Wikiquote no longer allows unsourced quotations, and they are in process of being removed from our pages (see Wikiquote:Limits on quotations); but if you can provide a reliable, precise and verifiable source for any quote on this list please move it to Maximilien Robespierre. --Antiquary 18:03, 12 August 2009 (UTC)[reply]

  • Omelettes are not made without breaking eggs.
    • Original French: On ne peut pas faire d'omelette sans casser des oeufs.
  • When work is a pleasure, life is a joy! When work is a duty, life is slavery.
  • Is it to be thought unreasonable that the people, in atonement for wrongs of a century, demand the vengeance of a single day?
  • The general will rules in society as the private will governs each separate individual.
  • A nation is truly corrupt, when, after having by degrees lost its character and liberty, it slides from democracy into aristocracy or monarchy; this is the death of the political body by decrepitude.
  • Again, it may be said, that to love justice and equality the people need no great effort of virtue; it is sufficient that they love themselves.
  • Any law which violates the inseparable rights of man is essentially unjust and tyrannical; it is not a law at all.
  • Atheism is aristocratic; the idea of a great Being that watches over oppressed innocence and punishes triumphant crime is altogether popular.
  • Crime butchers innocence to secure a throne, and innocence struggles with all its might against the attempts of crime.

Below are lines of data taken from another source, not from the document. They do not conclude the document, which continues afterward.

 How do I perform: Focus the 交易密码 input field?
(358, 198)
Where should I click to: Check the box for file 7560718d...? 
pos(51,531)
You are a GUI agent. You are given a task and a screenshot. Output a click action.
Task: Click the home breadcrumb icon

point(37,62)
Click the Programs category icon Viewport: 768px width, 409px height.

  • In the system of the French revolution that which is immoral is impolitic, and what tends to corrupt is counter-revolutionary. Weaknesses, vices, prejudices are the road to monarchy.
  • The warmth of zeal is not perhaps the most dangerous rock that we have to avoid; but rather that languour which ease produces and a distrust of our own courage.

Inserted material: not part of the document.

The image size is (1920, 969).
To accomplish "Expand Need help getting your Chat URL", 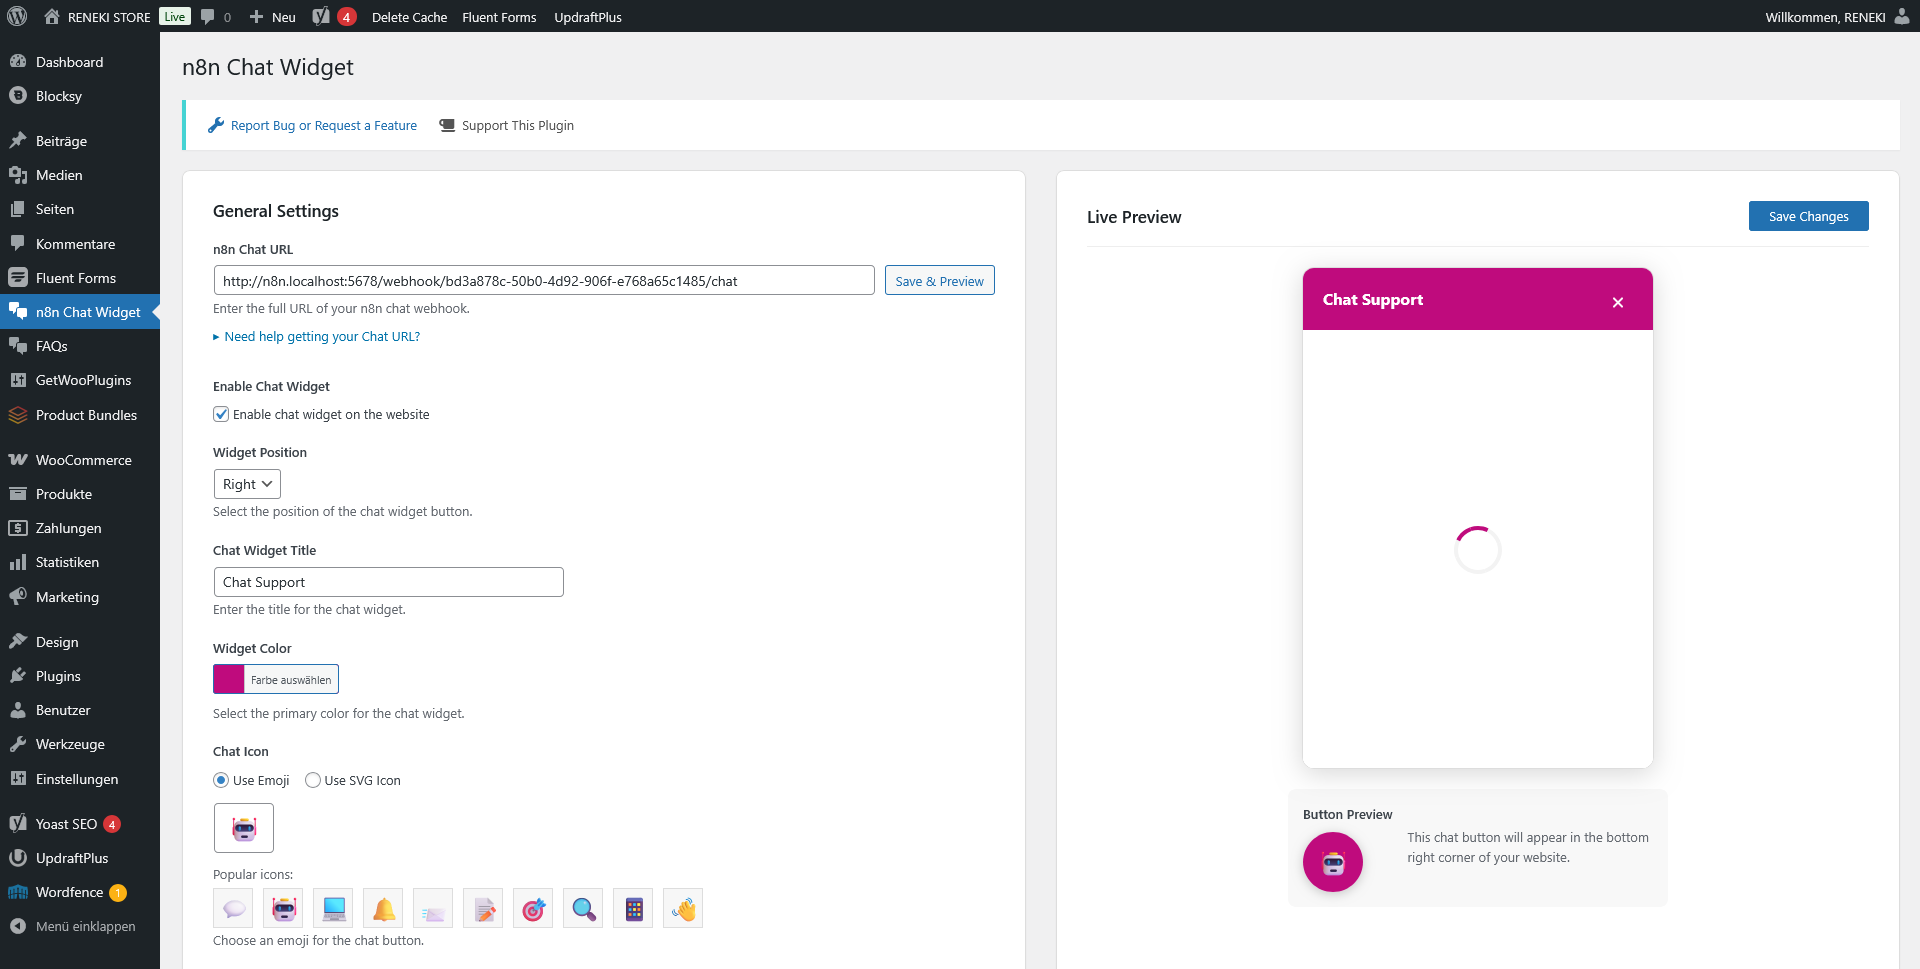I will tap(321, 337).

  • To punish the oppressors of humanity is clemency; to forgive them is cruelty. (5 February 1794)
  • What is the end of our revolution? The tranquil enjoyment of liberty and equality; the reign of that eternal justice, the laws of which are graven, not on marble or stone, but in the hearts of men, even in the heart of the slave who has forgotten them, and in that of the tyrant who disowns them.